What are you doing reading the Buffalo News, Sleek? Did all our glowing reviews of it over on IPB convince you to check it out?

I can't say I'm really taken with the never-ending quest for more scoring (I think the game's plenty exciting as is), but this is a much better strategy than, say, increasing the goal size, which I think is really dumb. If it has to be done, positive reenforcement is totally the way to go.

JimH said...

1. Make the ice bigger. Olympic sized. Everyone immediately dismisses this without debate because they figure it's impossible to get owners to remove seats. But, for one thing, you're effectively removing the back rows not the front rows. Secondly, if the game sucks, the back rows are gonna be empty anyway. So give more room for the talented skaters to maneuver and you'll make the game more exciting even if not higher scoring. (Hey, if the ice is already big enough, then why did they reduce overtime play to 4-on-4?)

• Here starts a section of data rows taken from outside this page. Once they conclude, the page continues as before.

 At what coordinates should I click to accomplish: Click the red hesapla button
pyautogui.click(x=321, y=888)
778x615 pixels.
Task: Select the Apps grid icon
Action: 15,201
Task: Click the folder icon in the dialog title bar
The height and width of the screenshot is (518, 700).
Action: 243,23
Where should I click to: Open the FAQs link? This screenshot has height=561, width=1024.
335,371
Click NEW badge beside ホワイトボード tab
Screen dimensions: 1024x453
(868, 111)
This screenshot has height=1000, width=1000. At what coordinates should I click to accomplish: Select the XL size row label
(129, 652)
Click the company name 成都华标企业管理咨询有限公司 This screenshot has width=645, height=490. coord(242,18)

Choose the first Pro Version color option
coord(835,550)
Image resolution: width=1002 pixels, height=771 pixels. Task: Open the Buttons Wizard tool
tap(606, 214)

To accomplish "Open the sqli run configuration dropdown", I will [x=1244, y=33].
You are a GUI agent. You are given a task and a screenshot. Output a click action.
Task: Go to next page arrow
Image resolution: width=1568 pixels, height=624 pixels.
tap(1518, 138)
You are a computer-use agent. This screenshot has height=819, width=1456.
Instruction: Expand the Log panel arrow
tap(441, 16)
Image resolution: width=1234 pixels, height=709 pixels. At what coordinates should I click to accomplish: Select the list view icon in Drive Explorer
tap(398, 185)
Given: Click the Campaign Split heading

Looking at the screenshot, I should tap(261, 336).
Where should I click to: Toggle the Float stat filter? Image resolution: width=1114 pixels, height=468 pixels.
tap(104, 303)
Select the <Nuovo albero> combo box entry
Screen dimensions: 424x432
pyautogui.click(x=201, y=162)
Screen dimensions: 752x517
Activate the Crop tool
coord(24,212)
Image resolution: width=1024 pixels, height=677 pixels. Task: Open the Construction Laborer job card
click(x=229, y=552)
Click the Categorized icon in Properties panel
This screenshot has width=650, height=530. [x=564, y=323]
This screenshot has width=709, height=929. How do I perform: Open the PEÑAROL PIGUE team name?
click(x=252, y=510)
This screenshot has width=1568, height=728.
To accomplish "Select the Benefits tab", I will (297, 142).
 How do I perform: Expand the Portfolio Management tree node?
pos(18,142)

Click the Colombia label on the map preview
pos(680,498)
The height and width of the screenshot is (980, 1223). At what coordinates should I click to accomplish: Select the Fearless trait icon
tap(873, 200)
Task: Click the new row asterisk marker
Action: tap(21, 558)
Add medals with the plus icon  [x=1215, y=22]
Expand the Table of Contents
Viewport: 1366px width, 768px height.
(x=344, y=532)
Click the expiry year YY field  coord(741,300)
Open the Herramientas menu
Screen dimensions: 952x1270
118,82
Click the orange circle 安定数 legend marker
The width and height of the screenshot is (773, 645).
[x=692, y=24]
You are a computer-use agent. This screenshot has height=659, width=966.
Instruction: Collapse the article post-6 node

2. I don't like shootouts, but if you must keep them, I think all games should be worth the same amount of points. How about:
- Three points for a regulation or overtime win. No points for a loss in overtime. (Go back to 5-on-5 for overtime)
- Two points for a shootout win. One point for a shootout loss.

So if a game went to a shootout, you'd be guaranteed to get a point, but also guaranteed to lose a point.

Motivating coaches and teams to score more goals is not going to take away the motivation to play good defense. Good defense is a part of all sports. There are problems with seeding teams only according to the number of goals scored. You would see the Sharks trying to score lots of goals to catch the idle Red Wings while they are actually playing the Coyotes. The “winner” of the Sharks-Coyotes game you're watching would be meaningless.

RudyKelly said...

Speaking as a (kinda) goaltender, I can't say that I have too much of a problem with reducing the size of pads. It would kind of lead to the same problems as with making nets bigger (goalies wouldn't feel comfortable), but I think they could get used to a change in pad size over the summer.

One thing that's important to remember with goalies: they're specific as hell. They don't like anything different, ever. Have you ever heard a goalie talk about changing a piece of equipment? Hell, by the time I feel used to a set of pads or a new glove I have to get a new one.